When solving equations like \((x - 4)^2 = -12\), it's important to remember that because squaring any real number cannot produce a negative result, the original equation has no real solutions.

Quadratic equations are a type of polynomial equation that's defined in the form \(ax^2 + bx + c = 0\), where \(a\), \(b\), and \(c\) are constants and \(a eq 0\). The equation \((x - 4)^2 + 14 = 2\) is a type of quadratic equation. These equations play a critical role in algebra and are used to model real-world problems.Quadratic equations can be solved by various methods:

• Factoring: Involves rewriting the equation as a product of simpler expressions and finding zeros.
• Completing the Square: A technique used to transform the equation into a perfect square trinomial.
• Quadratic Formula: Given by \(x = \frac{-b \pm \sqrt{b^2 - 4ac}}{2a}\), this formula provides the solution to any quadratic equation.

The nature of solutions depends on the discriminant \(b^2 - 4ac\). If this value is negative, the quadratic equation has no real solutions because calculating the square root of a negative number doesn't produce a real number. This ties into understanding why the original exercise equation \((x - 4)^2 = -12\) doesn't have real solutions.

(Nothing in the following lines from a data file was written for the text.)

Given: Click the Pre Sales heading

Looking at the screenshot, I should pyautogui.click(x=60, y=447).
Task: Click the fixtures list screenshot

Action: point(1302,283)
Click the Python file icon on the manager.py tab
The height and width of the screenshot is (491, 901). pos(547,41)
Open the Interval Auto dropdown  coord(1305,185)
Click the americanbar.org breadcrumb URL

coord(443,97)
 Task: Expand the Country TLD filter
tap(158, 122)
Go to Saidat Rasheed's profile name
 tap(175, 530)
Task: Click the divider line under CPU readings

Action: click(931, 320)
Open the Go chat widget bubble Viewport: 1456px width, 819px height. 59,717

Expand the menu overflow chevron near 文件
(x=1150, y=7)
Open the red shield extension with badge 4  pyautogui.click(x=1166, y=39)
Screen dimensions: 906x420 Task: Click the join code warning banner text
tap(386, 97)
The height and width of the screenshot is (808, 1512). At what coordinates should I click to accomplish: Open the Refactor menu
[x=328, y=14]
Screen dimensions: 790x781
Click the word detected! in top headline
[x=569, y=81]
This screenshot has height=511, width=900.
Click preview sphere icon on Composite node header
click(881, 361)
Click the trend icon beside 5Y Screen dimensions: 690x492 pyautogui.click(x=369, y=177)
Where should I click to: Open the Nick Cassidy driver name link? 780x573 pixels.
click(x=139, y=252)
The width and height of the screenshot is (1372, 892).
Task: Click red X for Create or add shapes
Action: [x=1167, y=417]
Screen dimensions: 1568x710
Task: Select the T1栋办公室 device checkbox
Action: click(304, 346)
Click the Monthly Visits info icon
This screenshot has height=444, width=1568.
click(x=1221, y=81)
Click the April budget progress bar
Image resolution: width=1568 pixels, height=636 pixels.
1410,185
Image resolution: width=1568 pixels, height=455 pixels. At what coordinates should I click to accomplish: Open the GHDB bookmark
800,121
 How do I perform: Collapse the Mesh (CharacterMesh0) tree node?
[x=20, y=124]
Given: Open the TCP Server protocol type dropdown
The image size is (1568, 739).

Non-negative numbers are critical to understand in mathematics since they form the basis for dealing with real-valued functions and equations. A non-negative number is any number that's greater than or equal to zero. This includes:

• Positive numbers: Numbers greater than zero.
• Zero itself, which is both positive and negative-neutral.

When analyzing equations, any squared term results in a non-negative number. This means, in our given equation, \((x-4)^2\) is always non-negative regardless of the value of \(x\). Since squaring any real number yields a non-negative value, having an equation such as \((x-4)^2 = -12\) underscores the impossibility of finding real solutions. The term on the left \((x-4)^2\) cannot equal the negative value on the right, which clarifies why there are no real solutions.